On Monday, Jones signed a statement of declination removing himself from the Working Families Party’s general election ballot line, fueling further speculation that it would tap Niou to challenge Goldman.
(Jones maintained the party’s ballot line when he moved from NY-17 to NY-10 to avoid a primary fight against powerful DCCC chair Sean Patrick Maloney, who moved his campaign into Jones’ district after a special master redrew the election lines. But the WFP eventually endorsed Niou, rather than Jones, in NY-10’s Democratic primary.)
Roskoff, a veteran New York City activist, argued Niou’s dual identities as a Asian-American and member of the LGBTQ community — as she identified herself in a candidate survey — could help her in areas where neither she nor Goldman cleaned up, like Sunset Park and the East Village.
“The Asian community is obvious because there’s a lack of elected Asians nationwide, particularly in New York,” he said. “And electing a member of the LGBTQ community is a plus and will get members of our community out. It’s going to be a battle of the community activists versus a zillionaire.”
‘A Misunderstanding’
Political consultants for other primary candidates previously in the race and those that helped Goldman win point out, however, that Niou’s camp can’t just assume that the other candidates’ voters will shift over to her.
Jeff Liszt, who did internal polling for Goldman’s campaign, claimed on Twitter that his early August numbers suggested that a solid number of the other progressive candidates’ voters could well view Goldman as their second choice.
A New York City political consultant who worked for another candidate in the race agreed with that assessment, noting that voters may have chosen Carlina Rivera because of her focus on New York City issues, or Mondaire Jones because of his focus on national legislation, rather than because of a progressive label.
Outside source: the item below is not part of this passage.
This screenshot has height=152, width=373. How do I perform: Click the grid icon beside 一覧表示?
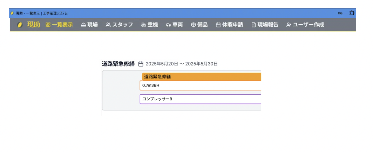(48, 25)
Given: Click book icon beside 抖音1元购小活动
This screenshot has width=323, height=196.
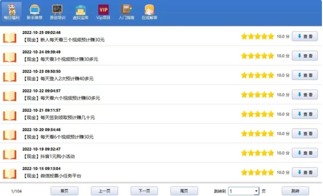Looking at the screenshot, I should coord(10,154).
“The idea that there was Dan Goldman, the moderate, plus three progressives splitting the vote is a misunderstanding,” the consultant said. “It’s not a dichotomy between moderates and progressives, but more alternatives on character, style, and priority.”
“I think they are misinterpreting Yuh-Line’s ceiling as her floor,” she said.
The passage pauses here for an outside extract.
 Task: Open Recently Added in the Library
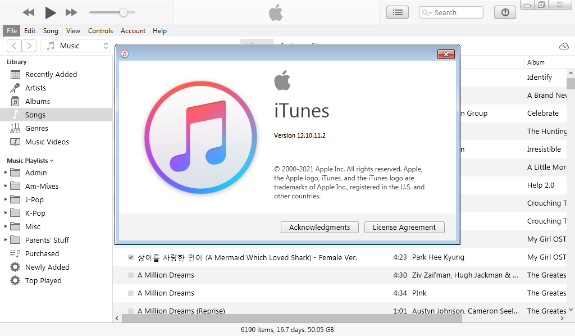pyautogui.click(x=51, y=74)
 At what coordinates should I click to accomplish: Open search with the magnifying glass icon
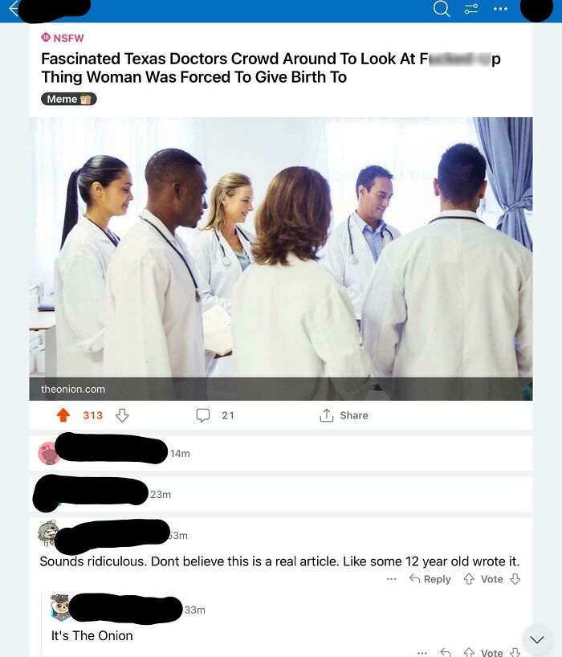pyautogui.click(x=442, y=8)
Likewise, Diana Gonzalez, a political consultant with the Democratic political consulting firm Blue Tiger Strategies, pointed out that the larger pool of less politicized general election voters are more likely to go for the Democratic party’s official pick.
“It’s hard to convey to people, ‘Look all the way down to the WFP line and vote for me there,’” said Gonzalez, who worked with an independent expenditure committee supporting Goldman in Borough Park. “It would require a lot of voter education for many voters who don’t even vote in primaries.”
‘A Decision Shortly’
During the primary, Niou struggled with fundraising, and political observers say she would likely have to raise millions of dollars from donors across the country to compete with Goldman’s personal piggy bank.
And while some prominent progressive organizations and activists, including actress and former WFP gubernatorial candidate Cynthia Nixon, have been publicly urging Niou to run, the outgoing assemblymember has yet to commit.
Niou did not respond to questions from THE CITY on Tuesday, though her campaign provided a statement repeating one it issued Friday.
“I’m currently speaking with WFP and my community about how we can best represent the needs of this district,” Niou’s statement said. “Because what we can do together is too important to give up this fight, we must count every vote. I’m so grateful for the outpouring of support and all of the people who showed up and turned out. Our people need and deserve a voice.”
Ravi Mangla, a spokesperson for the Working Families Party, said the organization “is still making a decision about what is best both for our party and for the district.”
According to Mangla, WFP has until Sept. 6 to decide what to do with their ballot line, but promised that the group would “be making a decision shortly.”
A spokesperson for Goldman declined to comment for this story.
Correction: Due to an editing error, an earlier version of this article incorrectly stated that the Working Families Party had not endorsed Niou. They did.